767 patients discharged from the emergency department or inpatient wards of an Italian hospital, Covid19 patients underwent their first post-discharge multidisciplinary assessment 12 weeks later. More than half continued to experience ongoing symptoms, including 31% who exhibited post-traumatic psychological symptoms. D-dimer levels consistent with pulmonary thromboembolism were detected in 17% of people.

Vlachou, M., Drebes, A., Candilio, L., Weeraman, D., Mir, N., Murch, N., Davies, N. and Coghlan, J.G., (2021) Pulmonary thrombosis in Covid-19: before, during and after hospital admission.

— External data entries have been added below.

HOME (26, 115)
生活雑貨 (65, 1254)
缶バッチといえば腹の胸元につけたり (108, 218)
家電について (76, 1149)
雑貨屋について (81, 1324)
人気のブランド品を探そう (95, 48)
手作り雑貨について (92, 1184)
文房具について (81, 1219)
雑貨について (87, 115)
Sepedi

Journal of Thrombosis and Thrombolysis, pp.1-7.

39 people who had initially tested positive for Covid19 and experienced severe acute respiratory distress underwent computed tomography pulmonary angiography (CTPA), because of increasing oxygen and very elevated D-dimer. Pulmonary thrombosis was seen in 46.2%. Pulmonary embolism was observed even after recovery from acute Covid-19. Four patients were re-admitted after having recovered from Covid-19 pneumonia and been discharged, having tested Covdi19 positive at first review but negative at the time of PE diagnosis on their second admission one and four weeks later. It is suggested that the risk of clots forming in the blood vessels of the lungs continues up to four weeks after hospital discharge. As Pulmonary Embolism was not always associated with substantial lung involvement, it was hypothesised that inflammatory processes occurring elsewhere in the body may be responsible.

Wildwing, T. and Holt, N. (2021) The neurological symptoms of COVID-19: a systematic overview of systematic reviews, comparison with other neurological conditions and implications for healthcare services. Therapeutic Advances in Chronic Disease, 12, p.2040622320976979.

Wildwing and Holt (2021) reported a high-level overview of available literature relating to neurological symptoms of Covid19. In addition to life-threatening symptoms (such as those seen in Guillain Barré Syndrome and encephalitis), the authors suggest that other types of symptoms are reported over the longer-term. They observe that these patterns of symptoms appear to be similar to those of other neurological conditions such as Chronic Fatigue Syndrome (CFS) and Functional Neurological Disorder (FND).

Xiong, Q., Xu, M., Li, J., Liu, Y., Zhang, J., Xu, Y. and Dong, W., (2021) Clinical sequelae of COVID-19 survivors in Wuhan, China: a single-centre longitudinal study. Clinical Microbiology and Infection, 27(1), pp.89-95

A longitudinal study from Wuhan, China, illustrated the self-reported long-term sequelae of 538 people who had previously been hospitalised with acute Covid19. A telephone follow-up survey was carried out around 14 weeks after discharge, at which time half of the survivors reported ongoing symptoms.

Yeoh, Y.K., Zuo, T., Lui, G.C.Y., Zhang, F., Liu, Q., Li, A.Y., Chung, A.C., Cheung, C.P., Tso, E.Y., Fung, K.S. and Chan, V. (2021) Gut microbiota composition reflects disease severity and dysfunctional immune responses in patients with COVID-19. Gut.

This research team, based in Hong Kong, investigated the relationship between Covid19 disease severity and an imbalance of gut bacteria. Up to 30 days after clearance of the SARS-CoV-2 virus, concentrations of inflammatory markers in the blood were found to be associated with disruption of digestive system micro-organisms (as detected in faeces samples from 27 Covid19 positive patients when compared with those of people whose samples were obtained before the pandemic.

Yong, S.J., (2020) *PREPRINT* Long-Haul COVID-19: Putative Pathophysiology, Risk Factors, and Treatments.

A reviewed of the literature around Long Covid, aiming to address gaps relating to disease progression, risk factors, and potential treatments. Proposed mechanisms included unresolved inflammation (from viral persistence, chronic inflammation, autoimmunity, or gut dysbiosis) and long-term tissue damage in one or more physiological systems. Pharmaceutical treatment and exercise-based rehabilitation were also discussed. This paper has not yet been peer-reviewed.